Yoongi o geceden sonra onlarla çok az olan muhatapını tamamen kesmişti. Gelen misafirlere bile rol yapmayı bırakmışlardı. Ailesine çok kırgın ve kızgındı. Ne olurdu sanki öyle destekleselerdi birazcık sevselerdi? Diye geçirip duruyordu içinden. Ama Jimin'i düşünmekten bunu uzun uzun düşünmeye fırsat bulamamıştı.

Jimin ise 2 aydır olduğu gibi odasından çıkmıyor, sürekli ağlamaya devam ediyordu. Arkadaşlarının tekliflerini reddediyor odasında ağlamayı tercih ediyordu. Yoongi'yi aklından çıkartamıyordu. Dışarı çıktığı birkaç kez başkalarını Yoongi sanıp defalarca peşlerine takılmıştı. Arkadaşları onun için çok endişeleniyordu. Eski etrafına neşe saçan arkadaşlarından eser kalmamıştı. Sürekli ağlayan içine kapanıp depresif ruh halinde bir insana dönüşmüştü gözlerinin önünde.

Birbirinden uzak kalan ikili ise ne zaman birbirlerine bu kadar alıştıklarını bilmiyorlardı. Yoongi Jimin'e karşı bir şeyler hissettiğini biliyordu ama bunu kabullenmesi çok uzun sürmüştü. Çünkü ilk defa onu seven biri vardı çevresinde ve bu kişi ilk arkadaşıydı. Ona karşı bir şeyler hissetmek yanlış geliyordu çünkü Jimin'e masum bir arkadaşlık teklif etmişti sadece.

Jimin ise ona karşı olan hislerinin ne olduğunu anlayamıyordu. Bunlara bir isim veremiyordu. Öbür arkadaşlarıyla da güzel zaman geçiriyordu ama Yoongi ile geçirdiği vakit ona bambaşka hissettiriyordu. Ama o hep bunları düşünmeyi sonraya ertelemişti. Çünkü korkuyordu. Arkadaşına karşı bir şeyler hissediyor olmaktan korkuyordu. Sonuçta onlar kısa sürede çok yakın arkadaş olmuşlardı. Yakın arkadaşına bir şeyler hissetmek ne kadar doğruydu?

Jimin ondan hoşlandığını kendine bile itiraf edemezken arkadaşları bunun farkındaydı. Jimin'in hislerini ondan önce farketmişlerdi. Çünkü Jimin'i çok iyi tanıyorlardı.
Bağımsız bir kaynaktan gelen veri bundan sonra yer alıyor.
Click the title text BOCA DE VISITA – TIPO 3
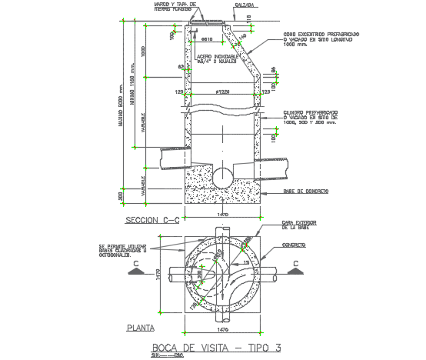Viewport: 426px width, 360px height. point(217,347)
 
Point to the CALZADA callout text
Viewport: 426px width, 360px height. point(245,5)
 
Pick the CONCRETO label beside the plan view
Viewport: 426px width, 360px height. point(294,245)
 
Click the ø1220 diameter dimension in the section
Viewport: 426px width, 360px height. point(222,92)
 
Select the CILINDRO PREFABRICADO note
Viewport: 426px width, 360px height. point(311,114)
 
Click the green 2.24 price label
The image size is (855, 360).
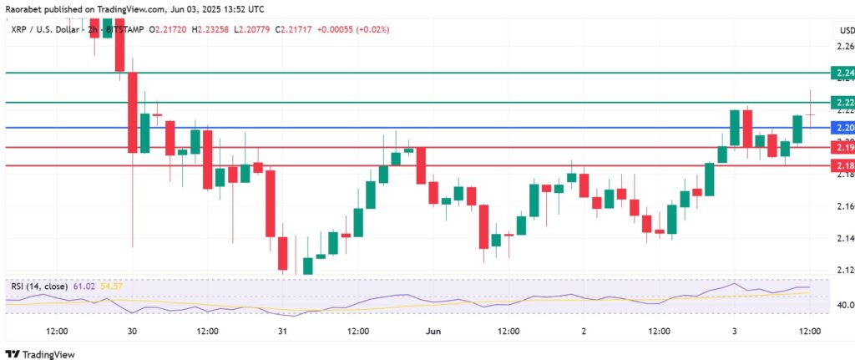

Bir gün oturup arkadaşlarının hali hakkında düşünürken akıllarına bir fikir gelmişti. Yoongi'ye bir mektup yazmak. Ama nasıl vereceklerini bilmiyorlardı. Önce mektubu yazmaya karar vermişlerdi. Oturup beraber yazmaya başladılar.

"Sevgili Prens Yoongi

Biz Jeon Jungkook ve Kim Seokjin. Jimin'in arkadaşlarıyız. Jimin şu an çok kötü bir halde. Eminiz ki sizde öylesinizdir. Olayları biraz duymuştuk bizde. Biz elimizden geleni yaptık Jimin'e yardımcı olmak için ama ne yaparsak yapalım bize izin vermiyor. Ona yardım etmemize hep engel oluyor ve gün geçtikçe daha kötü bir hâl alıyor. Onu böyle görmek bizi çok üzüyor. Bir gün otururken yapabileceğimiz ne var diye düşünürken sizin yardım edebileceğinizi düşündük. En azından hiçbir şey yapmasanız bile iyi olduğunuzu belirten ufak bir mektup yollasanız Jimin'e çok iyi olur. Belki sizin iyi olduğunuza inanırsa kendini biraz toparlar. Sizde kendinizi üzmeyin lütfen. Biz 3 arkadaş hepimiz eşcinseliz ve sizi çok iyi anlıyoruz. Haddimizi aşmışsak affedin ama ailenizin sizin sevginizi hakettiğini düşünmüyoruz. Kendinizi üzmenize değmezler diye düşünüyoruz. Lütfen kendinize iyi bakın.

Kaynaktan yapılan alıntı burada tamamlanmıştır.